* Instructions
1. According to the meeting notes on the mangled _start symbol, why can't _start be referenced in a linker script?
2. Extend the meeting notes on the mangled _start symbol, picking up after their final line.

Mangled _start symbol

  • Amit: You cannot reference _start in a linker script because it is a mangled name. We have at least one downstream user that wants to name it in the ENTRY directive of their linker script. They want no_mangle on this
  • Amit: There is a little pushback on this change — should we put no_mangle upstream if we do not use this upstream? Should we add the entry directive to the general kernel linker script (this would require a _start symbol everywhere)
  • Johnathan: Don’t we need ENTRY? Gnu-ld and lld don’t look for the same entry directive?
  • Amit: For the kernel in general we don’t care what the start symbol is because tockloader ignores the entry directive, the section just gets put at the right place to run first
  • Leon: That is true on one layer, but we are relying on the symbol being implicitly placed at the very first address in that section. This PR wants to assert that the symbol itself is located at the right address, at the right offset within that section. We are not currently checking there is no padding between the start of that section and the address of that symbol
  • Amit: I think that is unrelated. The entry directive does nothing to place that symbol in particular. One could write a tool to look at the elf header, find the entry symbol, and throw an error if it does not point to a particular address, but I don’t think that is what Eugene is doing.

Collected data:
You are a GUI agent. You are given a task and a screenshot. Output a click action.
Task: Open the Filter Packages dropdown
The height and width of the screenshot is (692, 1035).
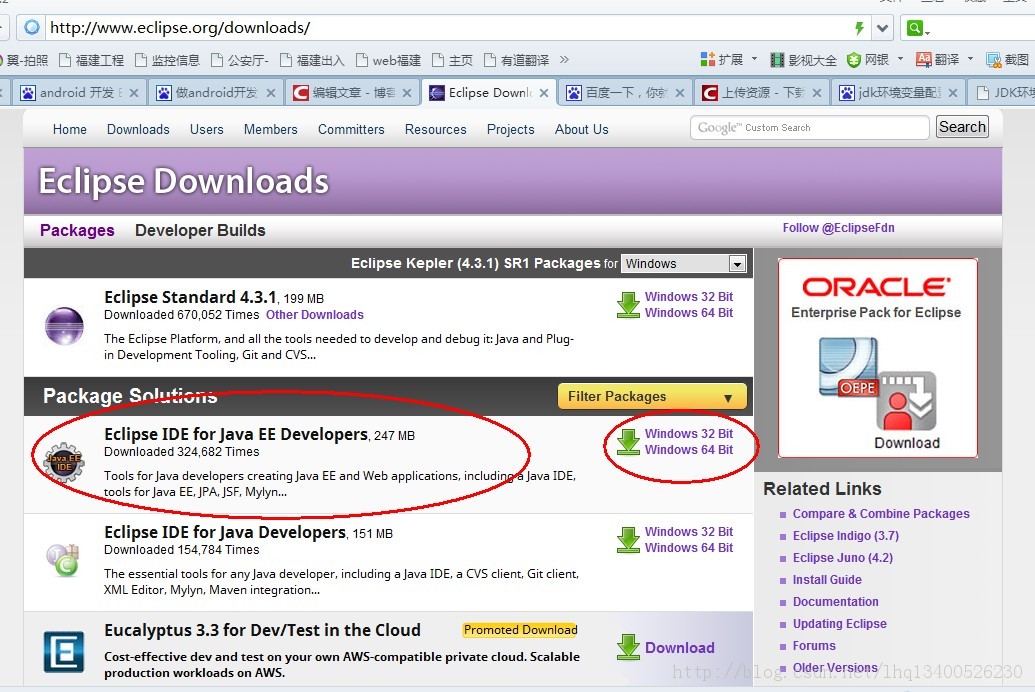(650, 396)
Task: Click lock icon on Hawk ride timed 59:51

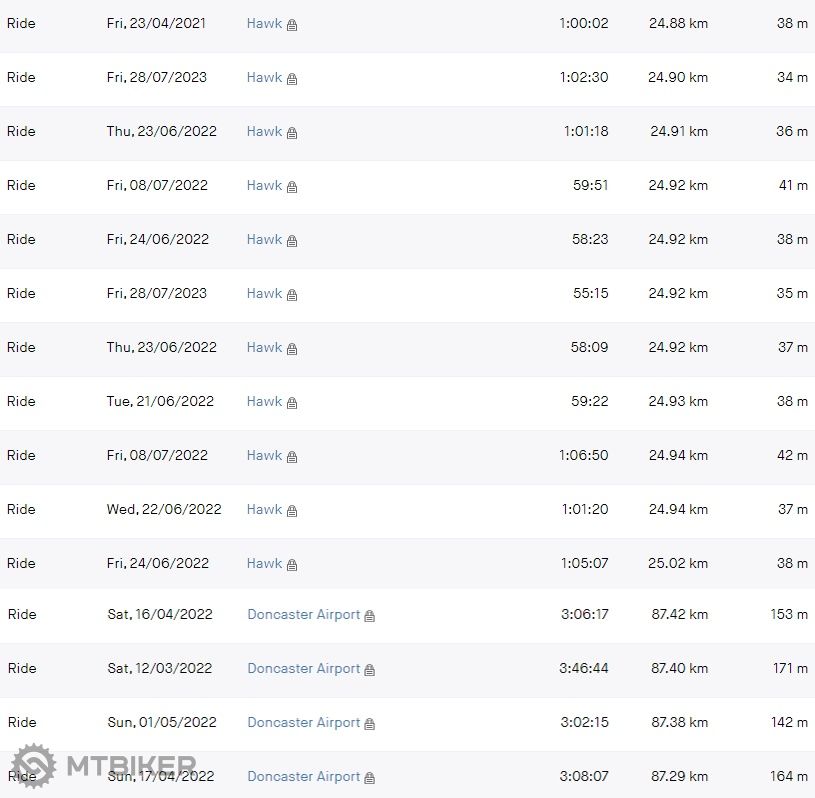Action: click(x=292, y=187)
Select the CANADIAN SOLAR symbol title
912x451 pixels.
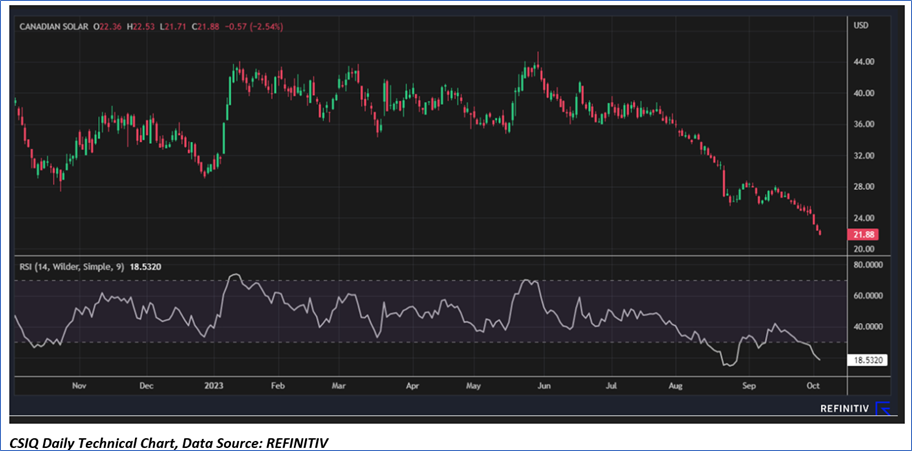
---
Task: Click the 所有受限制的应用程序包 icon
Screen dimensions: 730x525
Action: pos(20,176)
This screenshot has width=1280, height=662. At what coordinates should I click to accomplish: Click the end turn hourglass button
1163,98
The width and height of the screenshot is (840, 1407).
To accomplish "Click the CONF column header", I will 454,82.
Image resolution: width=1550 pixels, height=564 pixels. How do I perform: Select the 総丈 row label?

* Numbered responses
1. Because _start is a mangled name.

2.
  • Leon: I think entry is a distraction — we wanted something to use the no_mangle start symbol. But that is not why the PR wants it, Eugene wants it for something else?
  • Amit: I disagree, that is why he said he wanted it.
  • Amit: Not everyone downstream uses the Tock kernel the way we use it, and if you are loading an elf file this is valuable. Maybe via a secure bootloader or similar.
  • Leon: We are searching for a use case that would motivate having this in our linker script, I think my point still stands about our unchecked variant, this could be that use case. Maybe that would satisfy Brad’s concern/
  • Amit: what about just using the entry directive?
  • Hudson: Are any link-time optimizations influenced by the entry point?
  • Amit: The entry header defaults to the first address in the text section if not specified, which is probably correct on RISC-V and incorrect on cortex-m. Because on cortex-m that is the top of the initial stack and not the reset vector. Right now elf binaries are output with an entry header that may or may not be correct. Upstream we ignore it so it probably doesn't matter.
  • Brad: So why not add that?
  • Amit: I think we can add that, but I think we should do it not in this PR?
  • Brad: Isn't it like 4 files?
  • Amit: Oh yeah I guess it’s not that big. I will look at this right after the call.